Facilitator: Coordinates WG activities and community engagement.
Design & Development Lead (Letisha): Leads feature extraction and supports the no-code/low-code pipeline.
OMOP CDM Expertise (Dora): Ensures methodological alignment with CDM standards.
Contributors: Community members co-designing and co-developing workflows, documentation, and methods.
Outputs & Future Directions¶
A library of standardized methods for feature extraction integrated into HADES.
A validated external_exposures OMOP CDM table supporting exposome research.
A metadata-rich catalog of datasets documented with Schema.org and JSON-LD.
An open repository of feature extraction and selection workflows, accessible through the no-code/low-code platform.
Papers and guidelines on best practices for reproducible feature engineering.

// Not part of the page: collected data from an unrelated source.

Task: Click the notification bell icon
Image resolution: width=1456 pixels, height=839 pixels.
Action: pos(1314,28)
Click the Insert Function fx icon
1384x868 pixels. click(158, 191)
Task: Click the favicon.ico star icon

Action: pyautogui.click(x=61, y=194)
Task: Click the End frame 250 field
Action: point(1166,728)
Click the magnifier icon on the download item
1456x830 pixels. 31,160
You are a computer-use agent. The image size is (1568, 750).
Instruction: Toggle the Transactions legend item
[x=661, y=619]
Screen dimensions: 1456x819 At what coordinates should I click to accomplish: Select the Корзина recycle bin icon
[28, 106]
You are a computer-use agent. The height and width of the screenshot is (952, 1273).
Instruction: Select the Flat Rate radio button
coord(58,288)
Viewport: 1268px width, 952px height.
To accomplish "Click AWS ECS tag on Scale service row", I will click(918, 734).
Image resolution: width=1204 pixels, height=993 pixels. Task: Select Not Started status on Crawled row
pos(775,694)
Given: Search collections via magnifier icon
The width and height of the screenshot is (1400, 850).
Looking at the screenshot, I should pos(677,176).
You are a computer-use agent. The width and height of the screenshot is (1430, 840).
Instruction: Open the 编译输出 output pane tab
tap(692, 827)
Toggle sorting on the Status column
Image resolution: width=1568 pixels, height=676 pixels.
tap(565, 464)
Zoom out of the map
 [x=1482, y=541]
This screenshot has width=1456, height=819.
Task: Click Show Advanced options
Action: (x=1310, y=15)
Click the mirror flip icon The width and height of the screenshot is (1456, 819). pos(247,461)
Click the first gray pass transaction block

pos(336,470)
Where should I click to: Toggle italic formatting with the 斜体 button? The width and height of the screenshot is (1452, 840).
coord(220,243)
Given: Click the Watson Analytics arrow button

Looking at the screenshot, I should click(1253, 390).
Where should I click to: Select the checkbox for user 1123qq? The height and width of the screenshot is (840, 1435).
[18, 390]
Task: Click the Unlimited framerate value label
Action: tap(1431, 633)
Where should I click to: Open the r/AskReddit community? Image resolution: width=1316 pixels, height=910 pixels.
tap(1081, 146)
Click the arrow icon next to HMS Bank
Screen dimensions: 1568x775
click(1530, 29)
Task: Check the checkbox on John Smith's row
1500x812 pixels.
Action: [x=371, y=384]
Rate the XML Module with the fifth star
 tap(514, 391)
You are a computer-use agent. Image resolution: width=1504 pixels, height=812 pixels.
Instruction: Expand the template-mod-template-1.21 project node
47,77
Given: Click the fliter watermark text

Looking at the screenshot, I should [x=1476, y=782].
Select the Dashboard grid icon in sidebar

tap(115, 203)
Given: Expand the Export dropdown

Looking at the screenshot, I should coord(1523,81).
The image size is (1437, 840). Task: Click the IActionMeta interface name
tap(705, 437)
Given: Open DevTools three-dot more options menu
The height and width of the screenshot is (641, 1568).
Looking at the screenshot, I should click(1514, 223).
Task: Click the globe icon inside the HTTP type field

Cross-disciplinary collaborations linking clinical, environmental, and computational research.
Ways of Working¶
Open collaboration: All discussions and documentation are shared via GitHub and Discord.
Iterative development: Start simple, test often, and refine through community feedback.
Integration-first mindset: Ensure compatibility with existing OHDSI standards (HADES, OMOP CDM).
Capacity building: Provide opportunities for learning and co-development, especially for researchers in LMICs.
FAIR principles: Commit to findable, accessible, interoperable, and reusable methods and data.
Communications & Community Platforms¶
A Discord workspace has been established and is maintained by the OSPO Now team for the DSWB community. It offers lightweight, real-time communication through instant messaging and audio calls, complementing GitHub and other channels.
Within this workspace, the #ohdsi-methods-wg channel is the dedicated space for our working group. It supports:
Learning and discussion on feature extraction methods using HADES.
Sharing resources, asking questions, and coordinating development efforts.
Collaboration around extending OMOP CDM with environmental and exposome data.
On the Ways of Working document, you can find more details about Discord.
Discord is complemented by:
A WhatsApp group (maintained by APHRC) for reminders and quick posts.
A LinkedIn page for sharing external updates and boosting the visibility of WG activities.
These tools together create an inclusive, multi-channel communication ecosystem supporting WG collaboration
This WG is building the bridge between OMOP-based data science and machine learning, empowering a wider community of researchers to engage in high-quality, FAIR-aligned, and reproducible science.